Et, se tournant vers le comptable, elle osa le regarder à son tour, de ses yeux pâles.

« Rappelez vous, Morange… Vous êtes descendu comme un fou, vous ne m’avez rien dit, et j’ai continué mon chemin. »

Sous ces yeux pâles, qui entraient dans les siens, d’une dureté d’acier, il fut pris d’une véritable peur. Toute sa faiblesse revenait, sa lâcheté de cœur tendre et docile.
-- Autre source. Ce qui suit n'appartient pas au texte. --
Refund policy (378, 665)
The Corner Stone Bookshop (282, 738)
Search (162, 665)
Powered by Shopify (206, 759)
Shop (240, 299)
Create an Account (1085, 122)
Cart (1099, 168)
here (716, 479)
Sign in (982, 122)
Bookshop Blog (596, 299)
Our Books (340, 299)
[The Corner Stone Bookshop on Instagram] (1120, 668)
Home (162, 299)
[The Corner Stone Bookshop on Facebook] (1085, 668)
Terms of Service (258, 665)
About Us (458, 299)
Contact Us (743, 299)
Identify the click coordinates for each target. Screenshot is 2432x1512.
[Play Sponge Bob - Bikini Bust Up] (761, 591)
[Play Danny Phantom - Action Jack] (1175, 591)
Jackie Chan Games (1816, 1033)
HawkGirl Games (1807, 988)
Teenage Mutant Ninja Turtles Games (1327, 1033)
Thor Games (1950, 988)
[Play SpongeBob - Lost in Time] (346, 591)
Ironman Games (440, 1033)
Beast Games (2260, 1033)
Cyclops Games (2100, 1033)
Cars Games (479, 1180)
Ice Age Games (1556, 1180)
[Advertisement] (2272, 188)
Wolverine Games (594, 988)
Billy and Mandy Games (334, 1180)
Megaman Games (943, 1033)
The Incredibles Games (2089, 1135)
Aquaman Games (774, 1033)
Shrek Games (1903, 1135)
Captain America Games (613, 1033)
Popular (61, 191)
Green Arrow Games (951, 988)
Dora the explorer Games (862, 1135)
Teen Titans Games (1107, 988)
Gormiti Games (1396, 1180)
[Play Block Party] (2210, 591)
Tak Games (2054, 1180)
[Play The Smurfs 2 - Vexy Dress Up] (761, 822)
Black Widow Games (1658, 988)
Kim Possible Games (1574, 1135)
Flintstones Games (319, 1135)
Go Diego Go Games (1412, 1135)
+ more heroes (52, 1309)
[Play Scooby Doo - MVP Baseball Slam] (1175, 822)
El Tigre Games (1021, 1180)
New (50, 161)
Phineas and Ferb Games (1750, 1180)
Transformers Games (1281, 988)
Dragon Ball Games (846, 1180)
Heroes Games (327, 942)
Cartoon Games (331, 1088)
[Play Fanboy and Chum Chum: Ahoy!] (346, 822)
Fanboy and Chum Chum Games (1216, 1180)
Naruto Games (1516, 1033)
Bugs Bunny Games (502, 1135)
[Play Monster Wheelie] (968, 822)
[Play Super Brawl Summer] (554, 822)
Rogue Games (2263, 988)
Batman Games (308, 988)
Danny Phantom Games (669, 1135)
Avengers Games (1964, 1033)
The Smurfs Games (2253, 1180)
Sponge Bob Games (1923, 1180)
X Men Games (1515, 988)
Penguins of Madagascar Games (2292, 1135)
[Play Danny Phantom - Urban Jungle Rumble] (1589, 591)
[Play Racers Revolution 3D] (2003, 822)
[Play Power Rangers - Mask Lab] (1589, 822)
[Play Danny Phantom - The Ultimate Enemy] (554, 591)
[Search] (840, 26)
Pouvait-il l’accuser d’un forfait si atroce ? Il vit les suites inacceptables. Puis, lui-même ne savait plus, sa pauvre tête de maniaque se perdait. Il bégaya :

« C’est bien possible, j’aurai cru parler… Enfin, c’est ainsi, puisque ça ne peut pas être autrement. »

Il retomba dans son silence, avec un geste d’immense lassitude. C’était la complicité voulue, acceptée. Un instant, il eut le désir de se lever, pour voir si Blaise respirait toujours. Puis, il n’osa pas. Dans la pièce, une grande paix s’était faite.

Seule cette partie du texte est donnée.